Dans le prêche de la Présidence des affaires religieuses, lu ce vendredi 28 juin dans les mosquées à travers toute la Turquie, des expressions frappantes ont été utilisées concernant l'obtention de gains illégitimes via les biens publics. Alors que les allégations de corruption et de pots-de-vin sont au cœur de l'actualité, cette prise de position du Diyanet a également suscité des débats sur les réseaux sociaux.
« C'EST SE NOURRIR D'UNE BRAISE ARDENTE »
Le prêche a qualifié le détournement ou l'utilisation à des fins personnelles des biens et ressources publics de « se nourrir d'une braise ardente ». Il a été fait référence au hadith du prophète Mahomet (s.a.s) : « Que personne ne s'approprie ne serait-ce qu'une parcelle de terre qui ne lui appartient pas ! S'il le fait, Dieu lui enroulera sept couches de terre autour du cou au jour du jugement dernier ».

L'ABUS DE POUVOIR EST UN PÉCHÉ
Le sermon a souligné que le non-accomplissement des fonctions publiques, le fait de ralentir le travail ou d'utiliser les ressources publiques à des fins personnelles constitue un grave péché, notant que ceux qui abusent de leur fonction violent les droits d'autrui.
« TOUT SALAIRE PERÇU SANS MÉRITE EST ILLICITE »
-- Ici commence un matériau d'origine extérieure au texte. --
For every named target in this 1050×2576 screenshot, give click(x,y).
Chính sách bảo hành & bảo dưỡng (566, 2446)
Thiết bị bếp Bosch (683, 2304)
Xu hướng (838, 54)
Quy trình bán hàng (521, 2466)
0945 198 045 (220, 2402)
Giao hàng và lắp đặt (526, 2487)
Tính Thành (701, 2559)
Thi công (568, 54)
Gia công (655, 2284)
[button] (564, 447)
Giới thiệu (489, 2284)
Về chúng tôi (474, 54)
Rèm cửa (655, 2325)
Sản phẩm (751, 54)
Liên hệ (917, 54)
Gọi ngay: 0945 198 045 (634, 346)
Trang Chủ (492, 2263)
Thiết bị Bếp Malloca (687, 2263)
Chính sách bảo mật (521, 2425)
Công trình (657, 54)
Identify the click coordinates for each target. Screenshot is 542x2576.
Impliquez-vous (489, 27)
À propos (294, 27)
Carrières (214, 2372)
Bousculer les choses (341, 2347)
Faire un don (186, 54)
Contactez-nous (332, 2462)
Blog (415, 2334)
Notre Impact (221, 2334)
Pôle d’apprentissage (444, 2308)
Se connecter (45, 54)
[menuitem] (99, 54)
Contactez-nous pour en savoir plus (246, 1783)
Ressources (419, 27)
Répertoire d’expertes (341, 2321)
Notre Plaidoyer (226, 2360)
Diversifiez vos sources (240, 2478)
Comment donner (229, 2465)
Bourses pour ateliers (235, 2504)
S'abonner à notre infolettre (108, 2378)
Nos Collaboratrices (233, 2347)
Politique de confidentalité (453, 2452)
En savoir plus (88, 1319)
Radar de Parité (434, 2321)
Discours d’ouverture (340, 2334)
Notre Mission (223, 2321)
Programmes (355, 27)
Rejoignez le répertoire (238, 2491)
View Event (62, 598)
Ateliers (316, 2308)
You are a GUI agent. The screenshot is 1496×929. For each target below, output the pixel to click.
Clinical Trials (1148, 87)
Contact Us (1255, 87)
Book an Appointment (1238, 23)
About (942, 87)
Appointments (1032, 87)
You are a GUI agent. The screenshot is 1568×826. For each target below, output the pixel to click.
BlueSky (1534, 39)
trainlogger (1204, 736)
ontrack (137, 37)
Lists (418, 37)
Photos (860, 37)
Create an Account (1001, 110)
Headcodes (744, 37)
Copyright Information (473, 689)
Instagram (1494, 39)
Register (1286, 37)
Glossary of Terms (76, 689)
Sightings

Le prêche a également insisté sur le fait que tout paiement exigé par des fonctionnaires en dehors de leur travail constitue une « trahison du dépôt sacré ». Un avertissement a été adressé aux employés du secteur public à travers le hadith : « Si nous chargeons quelqu'un d'une tâche et lui versons un salaire en contrepartie, tout ce qu'il prend en dehors de ce salaire est une trahison du dépôt ».
Le prêche a été lu dans l'ombre des débats entourant les accusations de corruption visant le maire de la municipalité métropolitaine d'Istanbul, Ekrem İmamoğlu, ainsi que certains bureaucrates, rendant ce timing du Diyanet particulièrement remarqué.